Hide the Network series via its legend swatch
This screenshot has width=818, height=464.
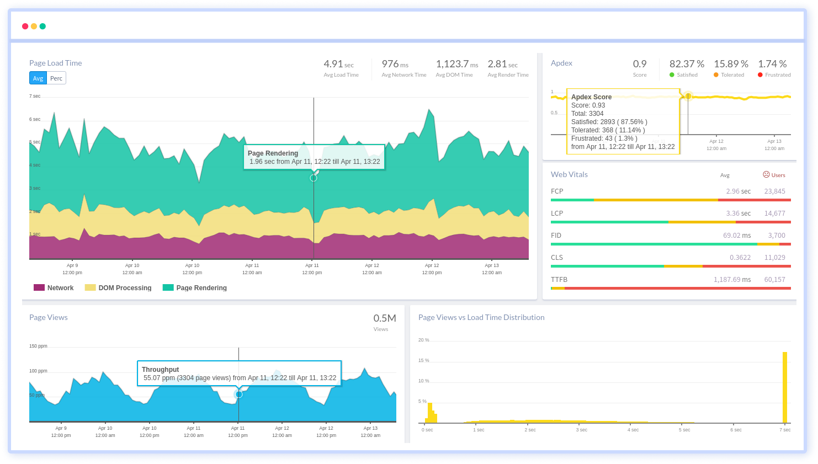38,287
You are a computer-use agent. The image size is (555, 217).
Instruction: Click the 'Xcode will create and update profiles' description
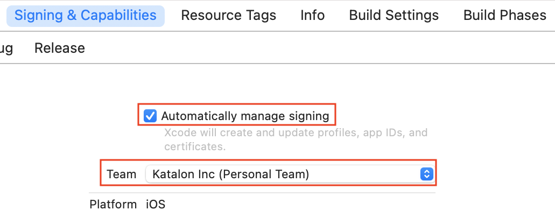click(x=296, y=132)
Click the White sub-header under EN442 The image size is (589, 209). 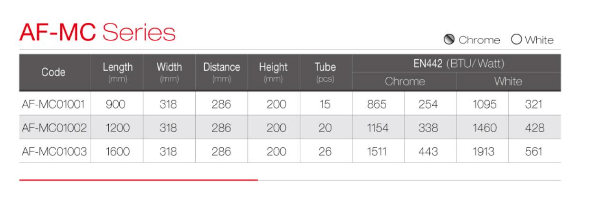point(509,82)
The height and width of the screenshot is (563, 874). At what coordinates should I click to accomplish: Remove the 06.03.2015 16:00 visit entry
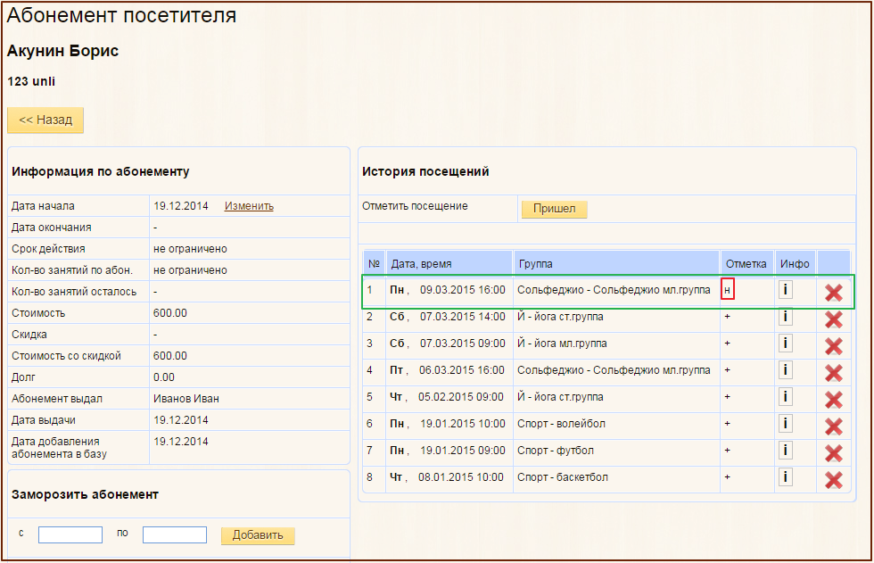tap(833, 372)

* * *

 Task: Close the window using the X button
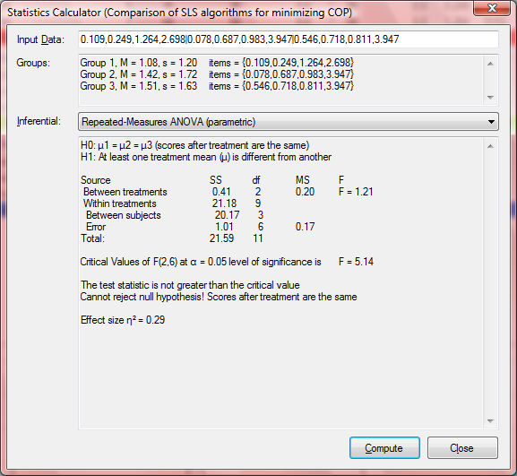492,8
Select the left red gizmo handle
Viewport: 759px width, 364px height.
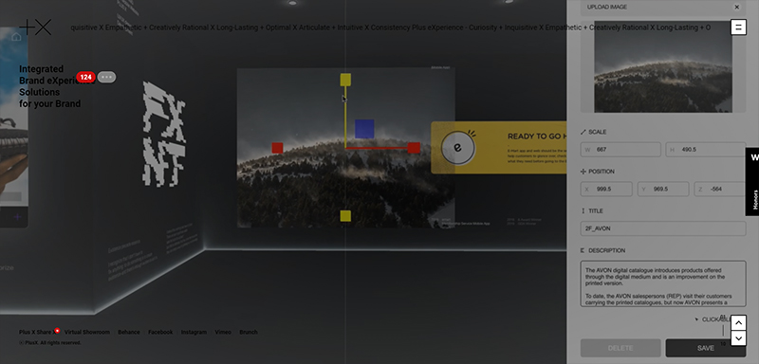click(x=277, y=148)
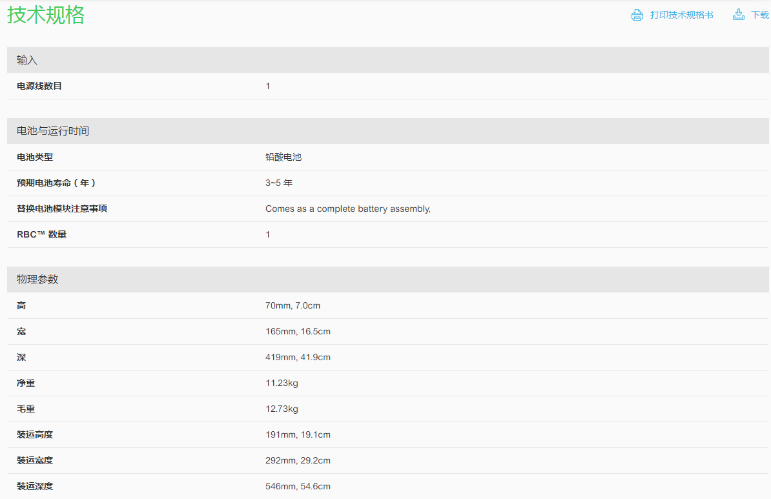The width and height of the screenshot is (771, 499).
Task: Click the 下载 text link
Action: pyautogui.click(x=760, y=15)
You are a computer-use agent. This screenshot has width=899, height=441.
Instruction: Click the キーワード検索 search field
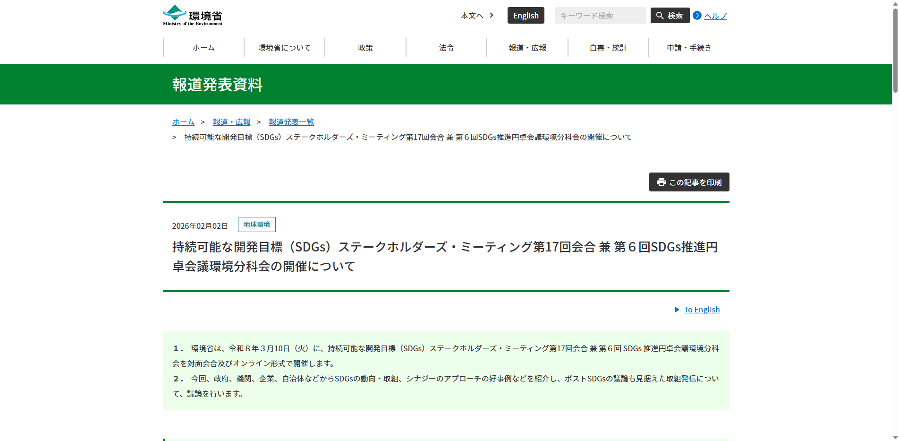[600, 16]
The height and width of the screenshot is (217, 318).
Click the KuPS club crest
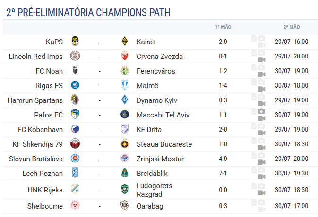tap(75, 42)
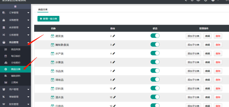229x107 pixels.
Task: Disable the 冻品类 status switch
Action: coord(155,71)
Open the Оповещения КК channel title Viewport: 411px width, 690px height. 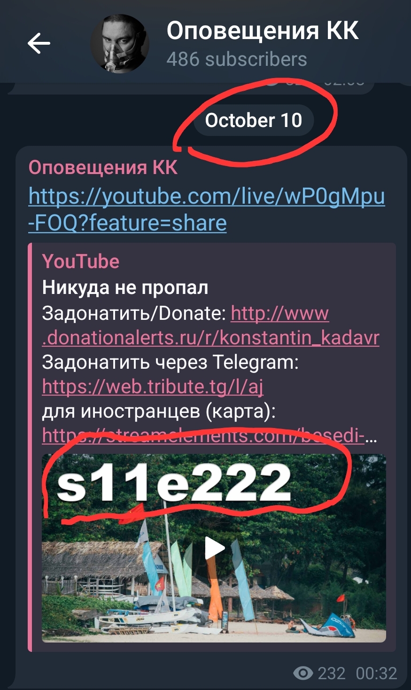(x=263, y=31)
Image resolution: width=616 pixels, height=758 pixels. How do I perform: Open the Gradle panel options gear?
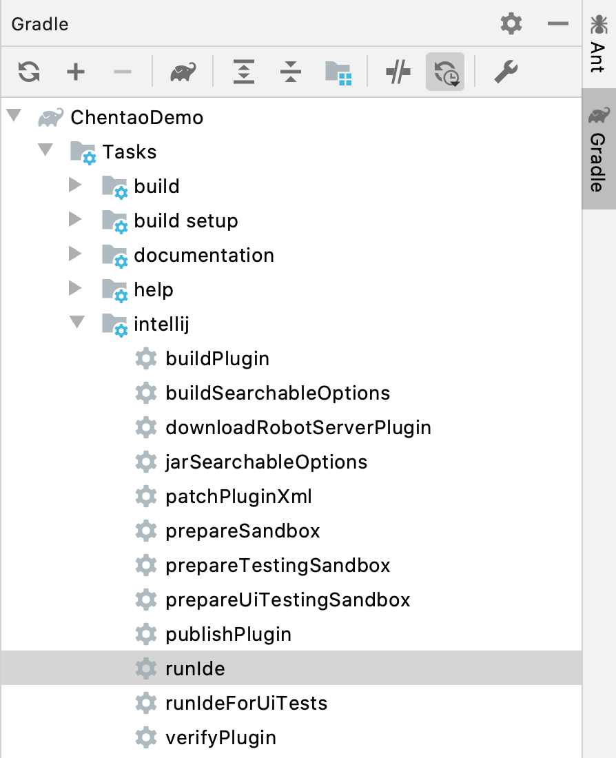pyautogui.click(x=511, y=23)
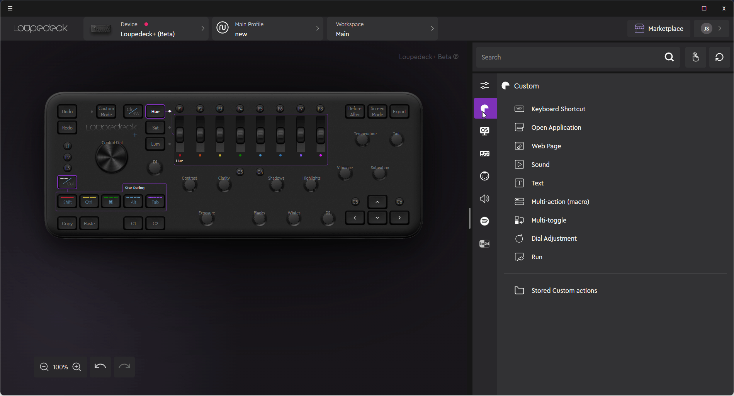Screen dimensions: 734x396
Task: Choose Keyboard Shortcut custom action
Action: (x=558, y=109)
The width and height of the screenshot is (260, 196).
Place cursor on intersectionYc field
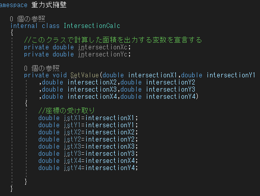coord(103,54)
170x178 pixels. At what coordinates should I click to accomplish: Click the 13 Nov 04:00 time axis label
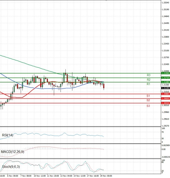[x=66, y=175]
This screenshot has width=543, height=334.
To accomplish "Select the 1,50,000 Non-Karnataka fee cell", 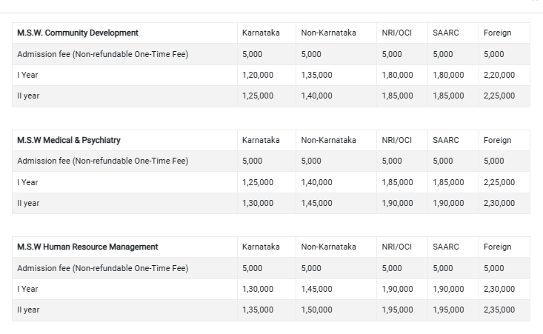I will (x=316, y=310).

WHAT YOU SHOULD DO: Show each line of the material that includes the string "computer" by copying it.

EXERCISE ANSWER:
You are a computer-use agent. The image size is (555, 217).
You are a computer-use agent. This screenshot has width=899, height=441.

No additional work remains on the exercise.